Plague


– A zoonosis caused by the Gram-negative bacillus Yersinia pestis that mainly affects wild and domestic rodents.
– Plague is transmitted to man by the bite of an infected flea vector or through a break in the skin by contact with a rodent. Human-to-human transmission occurs through the bites of human fleas, or, in the case of pneumonic plague, by inhaling infected droplets expelled by coughing.
– Vast foci of infection remain in Asia, Africa, Madagascar, and in North and South America1 .

Clinical features and progress

There are 3 main clinical forms:

 Bubonic plague is the most common form: high fever, chills, headache, associated with one (or more) very painful lymph node, usually inguinal (bubo). Frequent gastrointestinal signs: abdominal pain, vomiting, diarrhoea, etc. The mortality rate in untreated patients is approximately 50% as a result of septicaemia.

– Septicaemic plague is a complication of untreated bubonic plague and is a fulminant illness.

– Pneumonic plague is a very contagious form: high fever, chills, headache, myalgia associated with paroxysmal coughing, blood stained sputum and respiratory distress.
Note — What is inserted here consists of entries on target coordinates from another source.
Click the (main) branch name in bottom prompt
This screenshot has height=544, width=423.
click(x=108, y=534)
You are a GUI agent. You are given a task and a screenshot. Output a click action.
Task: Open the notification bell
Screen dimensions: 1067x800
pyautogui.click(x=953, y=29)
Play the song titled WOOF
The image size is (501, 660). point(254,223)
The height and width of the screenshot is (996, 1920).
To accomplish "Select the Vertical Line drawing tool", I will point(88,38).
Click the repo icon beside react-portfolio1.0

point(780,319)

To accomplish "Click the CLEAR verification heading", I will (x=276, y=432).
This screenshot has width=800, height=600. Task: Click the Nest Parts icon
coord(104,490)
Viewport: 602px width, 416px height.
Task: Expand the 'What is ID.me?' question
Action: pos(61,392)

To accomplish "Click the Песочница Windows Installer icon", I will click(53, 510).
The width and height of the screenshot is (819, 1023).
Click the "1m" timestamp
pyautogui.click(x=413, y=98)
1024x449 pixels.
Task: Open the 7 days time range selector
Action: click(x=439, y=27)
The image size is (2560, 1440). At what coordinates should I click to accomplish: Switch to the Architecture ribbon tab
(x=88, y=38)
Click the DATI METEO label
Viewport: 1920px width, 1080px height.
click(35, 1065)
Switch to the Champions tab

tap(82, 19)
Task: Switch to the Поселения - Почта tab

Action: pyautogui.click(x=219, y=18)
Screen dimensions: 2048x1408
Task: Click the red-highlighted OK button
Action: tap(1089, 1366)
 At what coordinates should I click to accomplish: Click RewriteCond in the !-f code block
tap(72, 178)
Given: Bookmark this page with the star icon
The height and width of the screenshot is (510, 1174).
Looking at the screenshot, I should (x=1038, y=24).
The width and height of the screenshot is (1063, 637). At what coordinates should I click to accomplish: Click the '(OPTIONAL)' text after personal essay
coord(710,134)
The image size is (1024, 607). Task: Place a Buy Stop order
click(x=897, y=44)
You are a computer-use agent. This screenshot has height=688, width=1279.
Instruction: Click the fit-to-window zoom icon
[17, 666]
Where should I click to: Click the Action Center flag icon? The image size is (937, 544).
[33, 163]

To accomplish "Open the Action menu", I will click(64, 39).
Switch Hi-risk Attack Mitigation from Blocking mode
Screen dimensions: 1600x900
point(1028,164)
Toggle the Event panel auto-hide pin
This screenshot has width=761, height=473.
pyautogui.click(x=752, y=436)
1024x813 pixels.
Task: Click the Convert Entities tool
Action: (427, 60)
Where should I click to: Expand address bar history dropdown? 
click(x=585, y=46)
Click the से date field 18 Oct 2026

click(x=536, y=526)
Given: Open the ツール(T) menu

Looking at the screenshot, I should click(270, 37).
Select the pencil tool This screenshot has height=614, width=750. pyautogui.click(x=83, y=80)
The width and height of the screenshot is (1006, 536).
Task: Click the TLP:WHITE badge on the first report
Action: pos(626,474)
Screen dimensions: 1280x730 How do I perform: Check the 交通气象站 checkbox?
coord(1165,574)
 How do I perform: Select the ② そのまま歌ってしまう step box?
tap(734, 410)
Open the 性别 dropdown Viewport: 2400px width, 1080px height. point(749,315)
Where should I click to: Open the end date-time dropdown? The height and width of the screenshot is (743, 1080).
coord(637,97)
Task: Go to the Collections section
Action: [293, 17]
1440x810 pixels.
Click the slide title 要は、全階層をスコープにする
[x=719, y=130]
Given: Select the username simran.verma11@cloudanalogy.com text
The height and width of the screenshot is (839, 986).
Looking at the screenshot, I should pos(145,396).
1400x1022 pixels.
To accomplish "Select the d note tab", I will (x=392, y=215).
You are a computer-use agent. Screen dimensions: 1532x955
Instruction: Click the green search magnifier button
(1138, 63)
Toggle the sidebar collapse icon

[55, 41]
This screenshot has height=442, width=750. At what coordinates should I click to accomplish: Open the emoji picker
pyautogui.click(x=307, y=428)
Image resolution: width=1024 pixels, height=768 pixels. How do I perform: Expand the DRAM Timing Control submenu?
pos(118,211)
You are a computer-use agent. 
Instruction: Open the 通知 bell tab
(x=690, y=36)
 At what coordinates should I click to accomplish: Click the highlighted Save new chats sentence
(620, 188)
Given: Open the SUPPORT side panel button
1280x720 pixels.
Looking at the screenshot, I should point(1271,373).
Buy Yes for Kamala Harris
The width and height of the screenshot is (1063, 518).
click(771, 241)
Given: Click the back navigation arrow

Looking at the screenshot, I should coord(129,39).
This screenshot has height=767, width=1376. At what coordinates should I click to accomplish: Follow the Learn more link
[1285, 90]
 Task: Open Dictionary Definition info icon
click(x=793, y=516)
This form progresses rapidly, and is fatal unless treated. It occurs either as a complication of bubonic plague or as the result of a primary infection.

Occasionally, the disease can take the form of meningitic plague.

Laboratory

– Isolation of Y. pestis (direct examination and culture) from lymph node aspirate, blood, sputum, cerebrospinal fluid, depending on the form involved.
– Serodiagnosis: ELISA reads positive soon after the onset of the illness.
– Transportation of the samples requires a cold chain (failing that, the temperature must be kept below 30 °C).

Management and treatment

– When plague is suspected: take samples for cultures and antibiotic sensitivity testing and then treat immediately without waiting for the diagnosis to be confirmed. Inform the health authorities as soon as the diagnosis has been confirmed.

– Isolation:
• Patients suffering from bubonic plague do not have to be isolated. Treat the patient and his/her bedding and clothing with an insecticide (e.g. permethrin 0.5% powder; see Pediculosis, Chapter 4). Observe standard precautions (handwashing, gowns, gloves, etc.).
• Patients with primary or secondary pneumonic plague must be strictly isolated. Their bedding, clothing, sputum and excreta must be disinfected with a chlorinated solution. Observe standard precautions (handwashing, gowns, gloves, etc.) and both the patient and carers should wear facemasks for 48 hours after beginning appropriate antibiotherapy .

Treatment of suspected or confirmed cases

If treatment is begun early, recovery is rapid and complete. Penicillins, cephalosporins and macrolides should not be used.
Aminoglycosides, tetracyclines, chloramphenicol and sulphonamides are effective. Follow national recommendations. For information:

streptomycin IM for 10 days
Children: 15 mg/kg every 12 hours (max. 2 g daily)
Adults: 1 g every 12 hours

gentamicin IM or IV for 10 days
Children: 2.5 mg/kg every 8 hours
Adults: 5 mg/kg once daily

doxycycline PO for 10 days
Children over 8 years: 2 mg/kg 2 times daily (max. 200 mg daily)
Adults: 100 mg 2 times daily or 200 mg once daily

chloramphenicol PO or IV for 10 days
Children 1 year to < 13 years: 25 mg/kg every 8 hours
Children ≥ 13 years and adults: 1 g every 8 hours

Indications

First choice

Alternative

Bubonic plague

doxycycline

chloramphenicol or streptomycin

Pneumonic plague

streptomycin

Septicaemic plague

streptomycin

chloramphenicol

Meningitic plague

chloramphenicol

Pregnant or breast-feeding women

gentamicin

Chemoprophylaxis of contacts

In the event of contact with a pneumonic plague patient or direct contact with infected body fluids or tissues and within one week after the end of exposure:
doxycycline PO for 7 days
Children over 8 years: 2 mg/kg 2 times daily (max. 200 mg daily)
Adults: 100 mg 2 times daily or 200 mg once daily
or
ciprofloxacin PO for 7 days
Children : 20 mg/kg 2 times daily (max. 1 g daily)
Adults: 500 mg 2 times daily 

Prevention

– Flea vector control is essential to controlling an epidemic.
– Long-term prevention: environmental sanitation and control of rodent reservoir.
– Vaccination against plague is indicated for laboratory technicians handling rodents and is not as a method for controlling an epidemic.